## Your objective
Print the lines from the line containing "You are a GUI" to the line containing "Task: Select the 国家地区 column header", including both, reproducing each line exactly and nothing else.

## Supplied records
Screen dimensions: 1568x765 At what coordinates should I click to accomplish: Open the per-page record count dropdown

...

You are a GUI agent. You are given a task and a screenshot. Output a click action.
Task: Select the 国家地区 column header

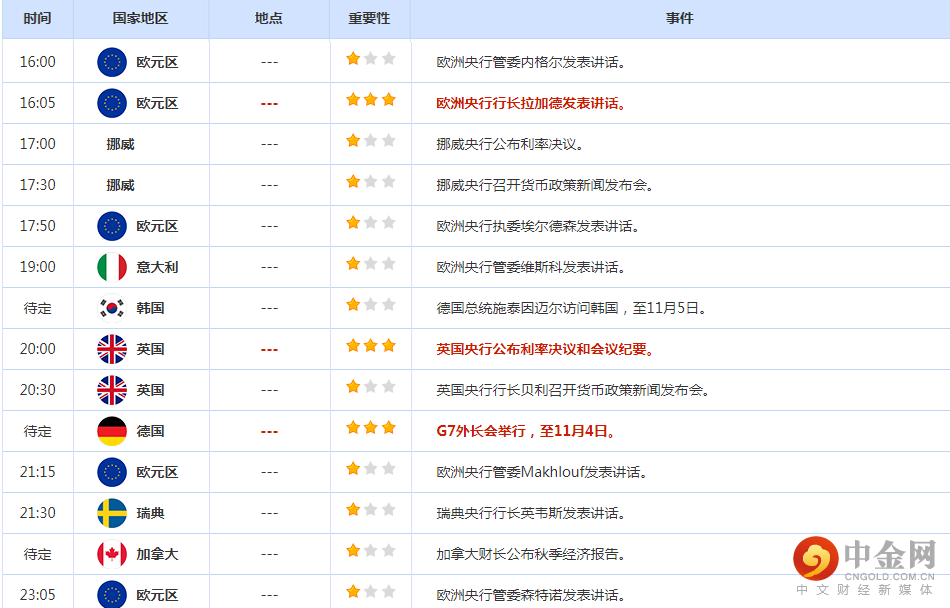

---

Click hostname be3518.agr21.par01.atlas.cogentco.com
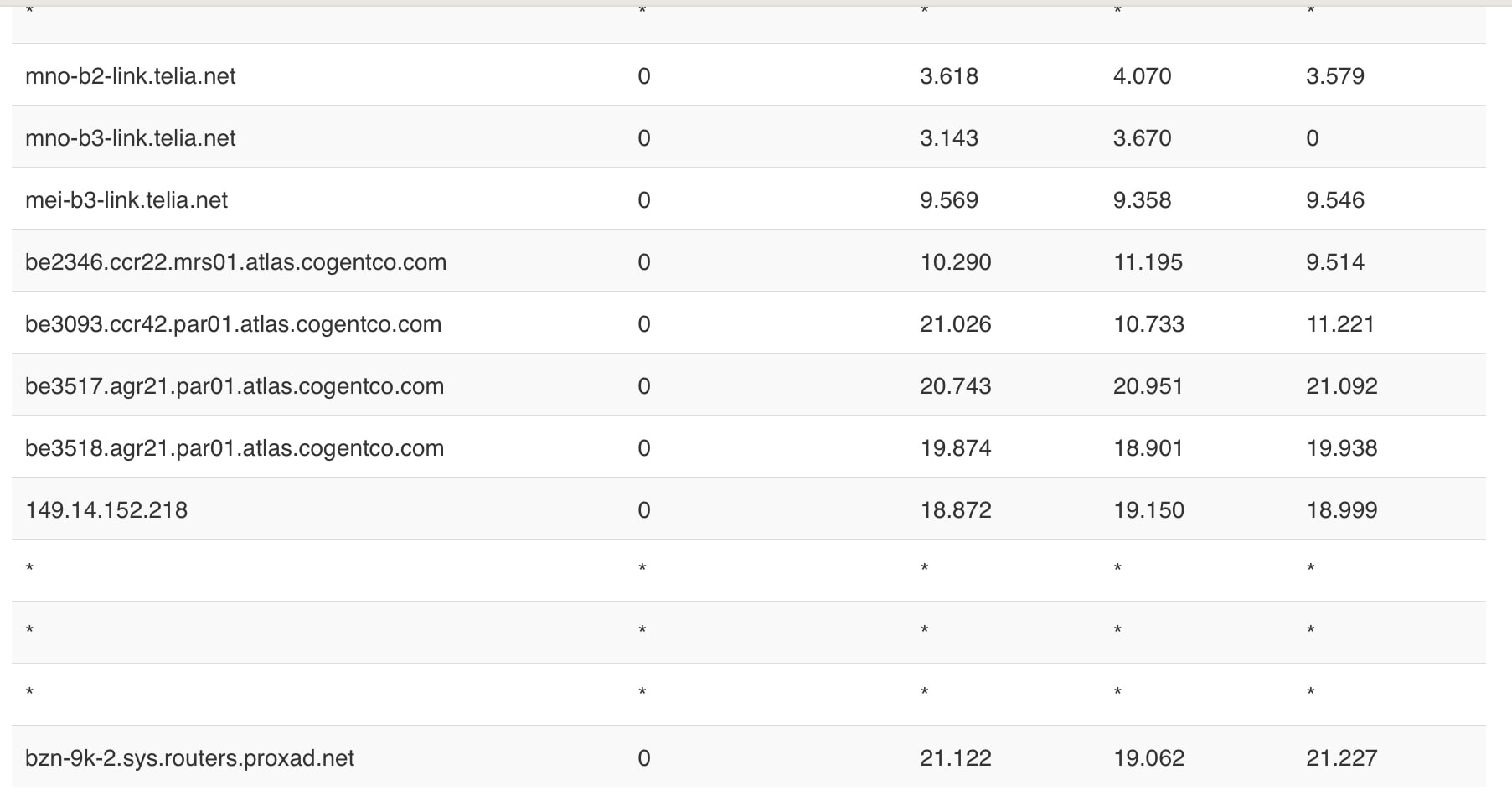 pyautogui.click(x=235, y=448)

## Response to this exercise
You are a GUI agent. You are given a task and a screenshot. Output a click action.
Task: Select the 国家地区 column header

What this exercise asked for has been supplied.